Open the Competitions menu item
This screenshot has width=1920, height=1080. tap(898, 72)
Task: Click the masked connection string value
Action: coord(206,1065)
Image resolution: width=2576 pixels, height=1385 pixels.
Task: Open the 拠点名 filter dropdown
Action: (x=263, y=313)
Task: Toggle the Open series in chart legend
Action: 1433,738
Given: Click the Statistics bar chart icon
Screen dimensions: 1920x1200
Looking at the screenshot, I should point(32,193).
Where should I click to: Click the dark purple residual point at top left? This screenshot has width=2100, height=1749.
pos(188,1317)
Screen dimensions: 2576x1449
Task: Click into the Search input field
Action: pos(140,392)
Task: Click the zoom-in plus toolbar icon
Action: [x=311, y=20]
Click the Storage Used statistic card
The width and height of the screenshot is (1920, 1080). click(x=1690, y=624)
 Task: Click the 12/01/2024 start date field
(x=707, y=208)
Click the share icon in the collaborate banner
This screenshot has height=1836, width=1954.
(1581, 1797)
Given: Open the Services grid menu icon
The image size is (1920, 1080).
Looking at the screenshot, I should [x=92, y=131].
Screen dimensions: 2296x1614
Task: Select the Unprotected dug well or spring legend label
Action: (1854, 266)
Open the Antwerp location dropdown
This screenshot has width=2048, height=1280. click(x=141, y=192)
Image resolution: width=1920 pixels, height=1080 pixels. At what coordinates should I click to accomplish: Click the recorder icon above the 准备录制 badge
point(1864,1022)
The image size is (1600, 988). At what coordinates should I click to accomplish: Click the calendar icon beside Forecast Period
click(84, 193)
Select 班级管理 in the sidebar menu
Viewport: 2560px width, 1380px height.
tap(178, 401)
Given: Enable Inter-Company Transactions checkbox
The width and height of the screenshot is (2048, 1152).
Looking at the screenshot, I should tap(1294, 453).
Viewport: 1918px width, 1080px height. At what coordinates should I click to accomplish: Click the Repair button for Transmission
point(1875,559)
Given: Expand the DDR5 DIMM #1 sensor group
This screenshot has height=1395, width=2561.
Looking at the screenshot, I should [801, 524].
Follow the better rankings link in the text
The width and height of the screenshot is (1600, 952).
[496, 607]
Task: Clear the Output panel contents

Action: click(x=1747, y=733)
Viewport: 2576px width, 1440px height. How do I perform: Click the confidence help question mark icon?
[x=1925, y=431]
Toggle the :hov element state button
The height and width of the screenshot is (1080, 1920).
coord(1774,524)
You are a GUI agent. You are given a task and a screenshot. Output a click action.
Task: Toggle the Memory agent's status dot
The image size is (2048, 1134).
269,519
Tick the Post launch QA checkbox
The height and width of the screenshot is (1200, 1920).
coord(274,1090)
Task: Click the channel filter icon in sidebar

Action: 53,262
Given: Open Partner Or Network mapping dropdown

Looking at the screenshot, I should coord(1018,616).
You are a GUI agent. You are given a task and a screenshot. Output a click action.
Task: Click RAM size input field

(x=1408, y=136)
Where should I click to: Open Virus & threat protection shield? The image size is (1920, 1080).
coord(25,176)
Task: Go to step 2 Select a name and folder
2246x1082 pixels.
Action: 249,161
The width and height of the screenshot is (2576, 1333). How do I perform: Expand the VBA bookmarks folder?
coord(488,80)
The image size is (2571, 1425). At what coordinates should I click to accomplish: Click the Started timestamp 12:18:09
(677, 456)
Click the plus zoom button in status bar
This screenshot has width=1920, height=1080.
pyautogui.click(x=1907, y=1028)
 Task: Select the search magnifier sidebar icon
::::::::::
THE TASK
Take the data above and reproduce it exactly.

REPLY TO THE TASK
Open the Competitions menu item
This screenshot has width=1920, height=1080. tap(898, 72)
Task: Click the masked connection string value
Action: coord(206,1065)
Image resolution: width=2576 pixels, height=1385 pixels.
Task: Open the 拠点名 filter dropdown
Action: (x=263, y=313)
Task: Toggle the Open series in chart legend
Action: 1433,738
Given: Click the Statistics bar chart icon
Screen dimensions: 1920x1200
Looking at the screenshot, I should point(32,193).
Where should I click to: Click the dark purple residual point at top left? This screenshot has width=2100, height=1749.
pos(188,1317)
Screen dimensions: 2576x1449
Task: Click into the Search input field
Action: pos(140,392)
Task: Click the zoom-in plus toolbar icon
Action: [x=311, y=20]
Click the Storage Used statistic card
The width and height of the screenshot is (1920, 1080). click(x=1690, y=624)
 Task: Click the 12/01/2024 start date field
(x=707, y=208)
Click the share icon in the collaborate banner
This screenshot has height=1836, width=1954.
(1581, 1797)
Given: Open the Services grid menu icon
The image size is (1920, 1080).
Looking at the screenshot, I should [x=92, y=131].
Screen dimensions: 2296x1614
Task: Select the Unprotected dug well or spring legend label
Action: (1854, 266)
Open the Antwerp location dropdown
This screenshot has width=2048, height=1280. click(x=141, y=192)
Image resolution: width=1920 pixels, height=1080 pixels. At what coordinates should I click to accomplish: Click the recorder icon above the 准备录制 badge
point(1864,1022)
The image size is (1600, 988). At what coordinates should I click to accomplish: Click the calendar icon beside Forecast Period
click(84, 193)
Select 班级管理 in the sidebar menu
Viewport: 2560px width, 1380px height.
tap(178, 401)
Given: Enable Inter-Company Transactions checkbox
The width and height of the screenshot is (2048, 1152).
Looking at the screenshot, I should tap(1294, 453).
Viewport: 1918px width, 1080px height. At what coordinates should I click to accomplish: Click the Repair button for Transmission
point(1875,559)
Given: Expand the DDR5 DIMM #1 sensor group
This screenshot has height=1395, width=2561.
Looking at the screenshot, I should [801, 524].
Follow the better rankings link in the text
The width and height of the screenshot is (1600, 952).
[496, 607]
Task: Clear the Output panel contents

Action: click(x=1747, y=733)
Viewport: 2576px width, 1440px height. How do I perform: Click the confidence help question mark icon?
[x=1925, y=431]
Toggle the :hov element state button
The height and width of the screenshot is (1080, 1920).
coord(1774,524)
You are a GUI agent. You are given a task and a screenshot. Output a click action.
Task: Toggle the Memory agent's status dot
The image size is (2048, 1134).
269,519
Tick the Post launch QA checkbox
The height and width of the screenshot is (1200, 1920).
coord(274,1090)
Task: Click the channel filter icon in sidebar

Action: 53,262
Given: Open Partner Or Network mapping dropdown

Looking at the screenshot, I should coord(1018,616).
You are a GUI agent. You are given a task and a screenshot. Output a click action.
Task: Click RAM size input field

(x=1408, y=136)
Where should I click to: Open Virus & threat protection shield? The image size is (1920, 1080).
coord(25,176)
Task: Go to step 2 Select a name and folder
2246x1082 pixels.
Action: 249,161
The width and height of the screenshot is (2576, 1333). How do I perform: Expand the VBA bookmarks folder?
coord(488,80)
The image size is (2571, 1425). At what coordinates should I click to accomplish: Click the Started timestamp 12:18:09
(677, 456)
Click the plus zoom button in status bar
This screenshot has width=1920, height=1080.
pyautogui.click(x=1907, y=1028)
 Task: Select the search magnifier sidebar icon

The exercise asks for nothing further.